El agente estaba de patrulla con una guardia en prácticas. Algunos vecinos se preguntaban ayer si la juventud de los agentes no habría contribuido a un desenlace tan trágico.
Severino Gallego había permanecido durante la tarde-noche del miércoles en un restaurante de Oviñana, donde estuvo jugando a la tragaperras, tomó unos vinos y cenó. Cuando se dirigía en su Opel Corsa a Soto de Luiña fue adelantado por un grupo de jóvenes. Se sintió molesto por esta maniobra, que, según dijo luego en el bar del pueblo, había sido realizada a gran velocidad. Fue la excusa para iniciar una agria discusión con los jóvenes.
Según señalarían éstos más tarde a la pareja de la Guardia Civil, Severino comenzó a insultarles y, cuando uno de ellos fue a pedirle explicaciones, Severino sacó una navaja.
Los agentes dieron el alto a Severino en la vieja carretera nacional que atraviesa el pueblo. Allí le pidieron la documentación, pero el hombre, sin salir del coche, y siempre según la versión policial, les arrojó sus papeles y siguió conduciendo hacia su casa en Cepedo.
Hasta allí le siguieron los guardias. La zona estaba bastante oscura en ese momento, pero los guardias vieron cómo el hombre se les enfrentaba violentamente con una pala de dientes. Para neutralizarlo, le pagaron cinco tiros.
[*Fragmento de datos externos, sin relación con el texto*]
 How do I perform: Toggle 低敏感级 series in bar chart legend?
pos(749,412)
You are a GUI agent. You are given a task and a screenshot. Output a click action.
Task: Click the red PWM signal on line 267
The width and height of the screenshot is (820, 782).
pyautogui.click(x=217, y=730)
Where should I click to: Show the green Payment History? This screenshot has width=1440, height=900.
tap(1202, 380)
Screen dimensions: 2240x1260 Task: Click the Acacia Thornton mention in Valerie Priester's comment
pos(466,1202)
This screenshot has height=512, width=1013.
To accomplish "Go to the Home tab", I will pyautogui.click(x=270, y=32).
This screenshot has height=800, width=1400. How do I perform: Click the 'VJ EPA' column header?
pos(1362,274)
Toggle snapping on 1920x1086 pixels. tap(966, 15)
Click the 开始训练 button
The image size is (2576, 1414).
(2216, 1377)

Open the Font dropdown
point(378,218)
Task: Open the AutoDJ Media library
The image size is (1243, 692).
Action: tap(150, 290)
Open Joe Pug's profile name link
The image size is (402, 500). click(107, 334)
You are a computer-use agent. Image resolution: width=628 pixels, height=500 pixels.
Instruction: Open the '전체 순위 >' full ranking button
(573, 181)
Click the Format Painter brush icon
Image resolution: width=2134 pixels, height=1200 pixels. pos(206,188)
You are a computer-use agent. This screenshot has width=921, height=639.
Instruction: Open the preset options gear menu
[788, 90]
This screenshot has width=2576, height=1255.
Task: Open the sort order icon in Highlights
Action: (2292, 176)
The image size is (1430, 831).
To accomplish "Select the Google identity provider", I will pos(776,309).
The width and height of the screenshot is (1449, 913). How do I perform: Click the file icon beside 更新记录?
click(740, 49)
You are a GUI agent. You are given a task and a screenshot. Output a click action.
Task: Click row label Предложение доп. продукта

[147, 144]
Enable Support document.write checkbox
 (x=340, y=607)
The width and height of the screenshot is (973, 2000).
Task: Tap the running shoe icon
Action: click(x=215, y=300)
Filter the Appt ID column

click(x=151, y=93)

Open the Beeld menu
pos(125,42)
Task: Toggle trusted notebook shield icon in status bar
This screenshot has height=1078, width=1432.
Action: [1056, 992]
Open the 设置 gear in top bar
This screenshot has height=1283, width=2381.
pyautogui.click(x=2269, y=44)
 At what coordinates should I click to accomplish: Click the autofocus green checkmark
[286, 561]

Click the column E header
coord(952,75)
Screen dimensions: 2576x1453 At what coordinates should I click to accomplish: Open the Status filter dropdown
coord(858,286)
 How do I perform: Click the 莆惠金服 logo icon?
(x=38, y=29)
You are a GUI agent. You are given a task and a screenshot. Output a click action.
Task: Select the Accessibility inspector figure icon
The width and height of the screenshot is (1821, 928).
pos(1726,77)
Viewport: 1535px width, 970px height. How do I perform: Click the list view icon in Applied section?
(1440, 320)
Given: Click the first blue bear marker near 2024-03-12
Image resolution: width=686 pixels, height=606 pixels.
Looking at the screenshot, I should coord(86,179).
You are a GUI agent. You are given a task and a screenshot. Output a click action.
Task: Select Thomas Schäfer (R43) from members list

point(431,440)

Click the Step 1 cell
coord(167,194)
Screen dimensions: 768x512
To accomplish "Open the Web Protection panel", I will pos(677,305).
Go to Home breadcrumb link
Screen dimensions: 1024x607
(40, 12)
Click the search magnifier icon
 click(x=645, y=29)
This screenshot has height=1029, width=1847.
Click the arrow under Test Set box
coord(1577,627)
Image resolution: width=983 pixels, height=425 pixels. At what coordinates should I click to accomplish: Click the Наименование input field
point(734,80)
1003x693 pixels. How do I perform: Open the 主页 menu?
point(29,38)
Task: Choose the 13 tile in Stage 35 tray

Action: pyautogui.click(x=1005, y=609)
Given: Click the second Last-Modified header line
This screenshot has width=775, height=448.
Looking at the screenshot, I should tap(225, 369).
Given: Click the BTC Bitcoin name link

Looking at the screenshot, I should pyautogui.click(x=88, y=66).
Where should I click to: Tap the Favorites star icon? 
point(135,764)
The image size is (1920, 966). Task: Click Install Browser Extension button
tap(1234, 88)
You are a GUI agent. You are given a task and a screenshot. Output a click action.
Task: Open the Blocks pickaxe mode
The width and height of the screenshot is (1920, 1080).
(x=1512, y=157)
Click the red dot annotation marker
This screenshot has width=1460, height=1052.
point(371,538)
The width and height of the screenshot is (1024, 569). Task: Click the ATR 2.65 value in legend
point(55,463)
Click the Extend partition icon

No era la primera vez que Severino agredía a un agente, según fuentes cercanas al caso. Además tenía antecedentes por escándalo público y conducción bajo los efectos del alcohol. Sin embargo, sus vecinos recordaron que hace más de veinte años pasó casi dos en la cárcel por apuñalar gravemente a un hombre en Madrid y que estuvo involucrado en el atropello de dos chicas en la glorieta de Soto. Como indicó ayer un vecino, «no le gustaban los de verde, por su etapa de camionero».
Tras el funeral, el cadáver fue conducido al cementerio de Soto de Luiña, donde fue enterrado en el panteón familiar.